EXERCISE: The material must be copied out exactly, line for line.

DATA EXTRACTS:
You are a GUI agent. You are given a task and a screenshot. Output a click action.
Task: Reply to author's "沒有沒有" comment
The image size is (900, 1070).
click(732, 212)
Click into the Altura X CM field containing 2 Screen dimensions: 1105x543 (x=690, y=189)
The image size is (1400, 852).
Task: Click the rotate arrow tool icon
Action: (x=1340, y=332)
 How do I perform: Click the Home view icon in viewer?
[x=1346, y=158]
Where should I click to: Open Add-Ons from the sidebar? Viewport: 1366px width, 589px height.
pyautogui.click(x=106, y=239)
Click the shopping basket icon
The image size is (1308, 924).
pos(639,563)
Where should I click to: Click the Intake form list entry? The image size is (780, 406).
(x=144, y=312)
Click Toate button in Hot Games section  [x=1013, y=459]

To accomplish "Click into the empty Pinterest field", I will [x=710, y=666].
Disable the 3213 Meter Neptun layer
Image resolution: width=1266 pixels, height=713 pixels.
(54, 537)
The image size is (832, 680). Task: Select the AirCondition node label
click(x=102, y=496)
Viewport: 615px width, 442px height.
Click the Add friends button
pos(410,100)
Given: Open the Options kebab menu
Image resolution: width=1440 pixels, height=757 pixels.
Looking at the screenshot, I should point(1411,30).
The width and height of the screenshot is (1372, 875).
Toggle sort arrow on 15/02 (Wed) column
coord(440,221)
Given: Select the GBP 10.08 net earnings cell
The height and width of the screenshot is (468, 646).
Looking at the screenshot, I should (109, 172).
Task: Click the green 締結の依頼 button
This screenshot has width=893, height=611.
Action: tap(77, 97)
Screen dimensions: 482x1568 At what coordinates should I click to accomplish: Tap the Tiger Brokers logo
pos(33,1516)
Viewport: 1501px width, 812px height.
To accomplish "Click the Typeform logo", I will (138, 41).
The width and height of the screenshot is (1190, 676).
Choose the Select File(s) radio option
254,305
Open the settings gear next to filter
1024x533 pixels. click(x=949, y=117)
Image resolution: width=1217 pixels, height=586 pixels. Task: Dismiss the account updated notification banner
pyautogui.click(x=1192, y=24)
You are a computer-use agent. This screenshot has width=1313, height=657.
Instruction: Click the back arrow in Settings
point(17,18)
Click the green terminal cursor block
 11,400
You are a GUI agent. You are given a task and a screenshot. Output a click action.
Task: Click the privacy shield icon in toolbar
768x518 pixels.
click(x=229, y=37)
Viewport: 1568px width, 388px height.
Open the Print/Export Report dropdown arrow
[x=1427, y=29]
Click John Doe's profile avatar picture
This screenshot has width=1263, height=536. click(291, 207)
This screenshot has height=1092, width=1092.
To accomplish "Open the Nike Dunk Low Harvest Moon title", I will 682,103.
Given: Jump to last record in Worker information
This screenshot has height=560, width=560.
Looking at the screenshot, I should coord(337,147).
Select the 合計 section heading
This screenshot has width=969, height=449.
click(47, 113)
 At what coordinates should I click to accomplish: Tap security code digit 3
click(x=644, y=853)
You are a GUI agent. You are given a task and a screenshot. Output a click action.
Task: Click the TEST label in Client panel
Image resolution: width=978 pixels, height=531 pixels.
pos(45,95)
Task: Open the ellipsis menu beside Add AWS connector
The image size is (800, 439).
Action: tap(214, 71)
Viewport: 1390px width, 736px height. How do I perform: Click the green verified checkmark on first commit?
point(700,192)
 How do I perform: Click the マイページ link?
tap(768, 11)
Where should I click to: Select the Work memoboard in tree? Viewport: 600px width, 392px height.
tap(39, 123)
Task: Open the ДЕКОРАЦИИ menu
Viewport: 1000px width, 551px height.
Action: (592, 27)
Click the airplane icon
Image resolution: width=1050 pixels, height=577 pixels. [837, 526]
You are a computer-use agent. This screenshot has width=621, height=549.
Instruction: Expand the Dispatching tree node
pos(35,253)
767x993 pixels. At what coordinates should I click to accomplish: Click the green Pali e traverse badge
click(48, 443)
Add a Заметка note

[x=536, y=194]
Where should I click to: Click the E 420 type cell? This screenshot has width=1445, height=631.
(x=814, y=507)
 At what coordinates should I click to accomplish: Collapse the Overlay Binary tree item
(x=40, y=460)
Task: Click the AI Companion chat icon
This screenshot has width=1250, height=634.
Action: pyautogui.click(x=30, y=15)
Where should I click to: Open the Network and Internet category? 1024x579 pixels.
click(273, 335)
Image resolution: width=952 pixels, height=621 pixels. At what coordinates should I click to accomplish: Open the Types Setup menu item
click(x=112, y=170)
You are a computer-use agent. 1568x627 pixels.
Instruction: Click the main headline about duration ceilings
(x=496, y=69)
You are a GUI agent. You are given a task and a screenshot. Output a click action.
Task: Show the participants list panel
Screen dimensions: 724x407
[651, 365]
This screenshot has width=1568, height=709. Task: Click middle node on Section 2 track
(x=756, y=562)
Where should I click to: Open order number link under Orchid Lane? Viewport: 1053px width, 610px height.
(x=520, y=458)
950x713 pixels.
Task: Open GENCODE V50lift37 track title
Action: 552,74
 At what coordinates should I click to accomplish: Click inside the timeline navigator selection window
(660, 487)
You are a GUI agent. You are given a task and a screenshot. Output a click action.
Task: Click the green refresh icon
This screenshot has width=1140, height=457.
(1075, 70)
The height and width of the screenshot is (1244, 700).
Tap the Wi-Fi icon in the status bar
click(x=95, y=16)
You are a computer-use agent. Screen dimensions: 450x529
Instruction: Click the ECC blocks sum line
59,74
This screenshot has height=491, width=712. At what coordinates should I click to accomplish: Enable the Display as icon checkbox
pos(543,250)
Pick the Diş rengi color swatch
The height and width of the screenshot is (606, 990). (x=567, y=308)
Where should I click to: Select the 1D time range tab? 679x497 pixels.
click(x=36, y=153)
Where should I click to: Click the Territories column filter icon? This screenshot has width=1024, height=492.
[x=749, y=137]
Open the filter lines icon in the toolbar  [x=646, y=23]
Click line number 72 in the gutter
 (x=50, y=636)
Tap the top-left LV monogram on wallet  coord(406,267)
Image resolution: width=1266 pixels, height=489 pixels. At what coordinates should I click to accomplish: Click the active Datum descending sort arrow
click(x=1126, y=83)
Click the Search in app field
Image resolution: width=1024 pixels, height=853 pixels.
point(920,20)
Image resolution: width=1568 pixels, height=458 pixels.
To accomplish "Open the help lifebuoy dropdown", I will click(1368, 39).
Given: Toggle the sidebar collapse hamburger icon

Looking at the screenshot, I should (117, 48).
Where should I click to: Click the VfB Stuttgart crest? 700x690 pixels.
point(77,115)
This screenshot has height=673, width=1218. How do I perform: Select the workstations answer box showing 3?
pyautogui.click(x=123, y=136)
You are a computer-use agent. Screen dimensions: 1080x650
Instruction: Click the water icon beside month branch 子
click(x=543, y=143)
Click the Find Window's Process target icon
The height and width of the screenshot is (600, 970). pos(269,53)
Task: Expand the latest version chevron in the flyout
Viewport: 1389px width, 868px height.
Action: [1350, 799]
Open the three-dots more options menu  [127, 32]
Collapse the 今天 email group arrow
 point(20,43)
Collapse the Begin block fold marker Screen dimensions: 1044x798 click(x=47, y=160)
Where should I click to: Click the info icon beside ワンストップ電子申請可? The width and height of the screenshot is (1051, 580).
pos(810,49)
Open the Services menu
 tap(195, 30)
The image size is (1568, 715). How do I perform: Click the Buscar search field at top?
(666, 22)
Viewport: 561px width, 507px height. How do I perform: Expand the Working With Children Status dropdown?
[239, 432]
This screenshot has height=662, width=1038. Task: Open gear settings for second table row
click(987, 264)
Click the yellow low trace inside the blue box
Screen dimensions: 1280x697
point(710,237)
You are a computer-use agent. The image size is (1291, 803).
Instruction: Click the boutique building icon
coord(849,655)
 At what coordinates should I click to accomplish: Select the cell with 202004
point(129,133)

REPLY:
You are a GUI agent. You are given a task and a screenshot. Output a click action.
Task: Reply to author's "沒有沒有" comment
The image size is (900, 1070).
click(732, 212)
Click into the Altura X CM field containing 2 Screen dimensions: 1105x543 (x=690, y=189)
The image size is (1400, 852).
Task: Click the rotate arrow tool icon
Action: (x=1340, y=332)
 How do I perform: Click the Home view icon in viewer?
[x=1346, y=158]
Where should I click to: Open Add-Ons from the sidebar? Viewport: 1366px width, 589px height.
pyautogui.click(x=106, y=239)
Click the shopping basket icon
The image size is (1308, 924).
pos(639,563)
Where should I click to: Click the Intake form list entry? The image size is (780, 406).
(x=144, y=312)
Click Toate button in Hot Games section  [x=1013, y=459]

To accomplish "Click into the empty Pinterest field", I will [x=710, y=666].
Disable the 3213 Meter Neptun layer
Image resolution: width=1266 pixels, height=713 pixels.
(54, 537)
The image size is (832, 680). Task: Select the AirCondition node label
click(x=102, y=496)
Viewport: 615px width, 442px height.
Click the Add friends button
pos(410,100)
Given: Open the Options kebab menu
Image resolution: width=1440 pixels, height=757 pixels.
Looking at the screenshot, I should point(1411,30).
The width and height of the screenshot is (1372, 875).
Toggle sort arrow on 15/02 (Wed) column
coord(440,221)
Given: Select the GBP 10.08 net earnings cell
The height and width of the screenshot is (468, 646).
Looking at the screenshot, I should (109, 172).
Task: Click the green 締結の依頼 button
This screenshot has width=893, height=611.
Action: tap(77, 97)
Screen dimensions: 482x1568 At what coordinates should I click to accomplish: Tap the Tiger Brokers logo
pos(33,1516)
Viewport: 1501px width, 812px height.
To accomplish "Click the Typeform logo", I will (138, 41).
The width and height of the screenshot is (1190, 676).
Choose the Select File(s) radio option
254,305
Open the settings gear next to filter
1024x533 pixels. click(x=949, y=117)
Image resolution: width=1217 pixels, height=586 pixels. Task: Dismiss the account updated notification banner
pyautogui.click(x=1192, y=24)
You are a computer-use agent. This screenshot has width=1313, height=657.
Instruction: Click the back arrow in Settings
point(17,18)
Click the green terminal cursor block
 11,400
You are a GUI agent. You are given a task and a screenshot. Output a click action.
Task: Click the privacy shield icon in toolbar
768x518 pixels.
click(x=229, y=37)
Viewport: 1568px width, 388px height.
Open the Print/Export Report dropdown arrow
[x=1427, y=29]
Click John Doe's profile avatar picture
This screenshot has width=1263, height=536. click(291, 207)
This screenshot has height=1092, width=1092.
To accomplish "Open the Nike Dunk Low Harvest Moon title", I will 682,103.
Given: Jump to last record in Worker information
This screenshot has height=560, width=560.
Looking at the screenshot, I should coord(337,147).
Select the 合計 section heading
This screenshot has width=969, height=449.
click(47, 113)
 At what coordinates should I click to accomplish: Tap security code digit 3
click(x=644, y=853)
You are a GUI agent. You are given a task and a screenshot. Output a click action.
Task: Click the TEST label in Client panel
Image resolution: width=978 pixels, height=531 pixels.
pos(45,95)
Task: Open the ellipsis menu beside Add AWS connector
The image size is (800, 439).
Action: tap(214, 71)
Viewport: 1390px width, 736px height. How do I perform: Click the green verified checkmark on first commit?
point(700,192)
 How do I perform: Click the マイページ link?
tap(768, 11)
Where should I click to: Select the Work memoboard in tree? Viewport: 600px width, 392px height.
tap(39, 123)
Task: Open the ДЕКОРАЦИИ menu
Viewport: 1000px width, 551px height.
Action: (592, 27)
Click the airplane icon
Image resolution: width=1050 pixels, height=577 pixels. [837, 526]
You are a computer-use agent. This screenshot has width=621, height=549.
Instruction: Expand the Dispatching tree node
pos(35,253)
767x993 pixels. At what coordinates should I click to accomplish: Click the green Pali e traverse badge
click(48, 443)
Add a Заметка note

[x=536, y=194]
Where should I click to: Click the E 420 type cell? This screenshot has width=1445, height=631.
(x=814, y=507)
 At what coordinates should I click to accomplish: Collapse the Overlay Binary tree item
(x=40, y=460)
Task: Click the AI Companion chat icon
This screenshot has width=1250, height=634.
Action: pyautogui.click(x=30, y=15)
Where should I click to: Open the Network and Internet category? 1024x579 pixels.
click(273, 335)
Image resolution: width=952 pixels, height=621 pixels. At what coordinates should I click to accomplish: Open the Types Setup menu item
click(x=112, y=170)
You are a computer-use agent. 1568x627 pixels.
Instruction: Click the main headline about duration ceilings
(x=496, y=69)
You are a GUI agent. You are given a task and a screenshot. Output a click action.
Task: Show the participants list panel
Screen dimensions: 724x407
[651, 365]
This screenshot has width=1568, height=709. Task: Click middle node on Section 2 track
(x=756, y=562)
Where should I click to: Open order number link under Orchid Lane? Viewport: 1053px width, 610px height.
(x=520, y=458)
950x713 pixels.
Task: Open GENCODE V50lift37 track title
Action: 552,74
 At what coordinates should I click to accomplish: Click inside the timeline navigator selection window
(660, 487)
You are a GUI agent. You are given a task and a screenshot. Output a click action.
Task: Click the green refresh icon
This screenshot has width=1140, height=457.
(1075, 70)
The height and width of the screenshot is (1244, 700).
Tap the Wi-Fi icon in the status bar
click(x=95, y=16)
You are a computer-use agent. Screen dimensions: 450x529
Instruction: Click the ECC blocks sum line
59,74
This screenshot has height=491, width=712. At what coordinates should I click to accomplish: Enable the Display as icon checkbox
pos(543,250)
Pick the Diş rengi color swatch
The height and width of the screenshot is (606, 990). (x=567, y=308)
Where should I click to: Select the 1D time range tab? 679x497 pixels.
click(x=36, y=153)
Where should I click to: Click the Territories column filter icon? This screenshot has width=1024, height=492.
[x=749, y=137]
Open the filter lines icon in the toolbar  [x=646, y=23]
Click line number 72 in the gutter
 (x=50, y=636)
Tap the top-left LV monogram on wallet  coord(406,267)
Image resolution: width=1266 pixels, height=489 pixels. At what coordinates should I click to accomplish: Click the active Datum descending sort arrow
click(x=1126, y=83)
Click the Search in app field
Image resolution: width=1024 pixels, height=853 pixels.
point(920,20)
Image resolution: width=1568 pixels, height=458 pixels.
To accomplish "Open the help lifebuoy dropdown", I will click(1368, 39).
Given: Toggle the sidebar collapse hamburger icon

Looking at the screenshot, I should (117, 48).
Where should I click to: Click the VfB Stuttgart crest? 700x690 pixels.
point(77,115)
This screenshot has height=673, width=1218. How do I perform: Select the workstations answer box showing 3?
pyautogui.click(x=123, y=136)
You are a computer-use agent. Screen dimensions: 1080x650
Instruction: Click the water icon beside month branch 子
click(x=543, y=143)
Click the Find Window's Process target icon
The height and width of the screenshot is (600, 970). pos(269,53)
Task: Expand the latest version chevron in the flyout
Viewport: 1389px width, 868px height.
Action: [1350, 799]
Open the three-dots more options menu  [127, 32]
Collapse the 今天 email group arrow
 point(20,43)
Collapse the Begin block fold marker Screen dimensions: 1044x798 click(x=47, y=160)
Where should I click to: Click the info icon beside ワンストップ電子申請可? The width and height of the screenshot is (1051, 580).
pos(810,49)
Open the Services menu
 tap(195, 30)
The image size is (1568, 715). How do I perform: Click the Buscar search field at top?
(666, 22)
Viewport: 561px width, 507px height. How do I perform: Expand the Working With Children Status dropdown?
[239, 432]
This screenshot has height=662, width=1038. Task: Open gear settings for second table row
click(987, 264)
Click the yellow low trace inside the blue box
Screen dimensions: 1280x697
point(710,237)
You are a computer-use agent. The image size is (1291, 803).
Instruction: Click the boutique building icon
coord(849,655)
 At what coordinates should I click to accomplish: Select the cell with 202004
point(129,133)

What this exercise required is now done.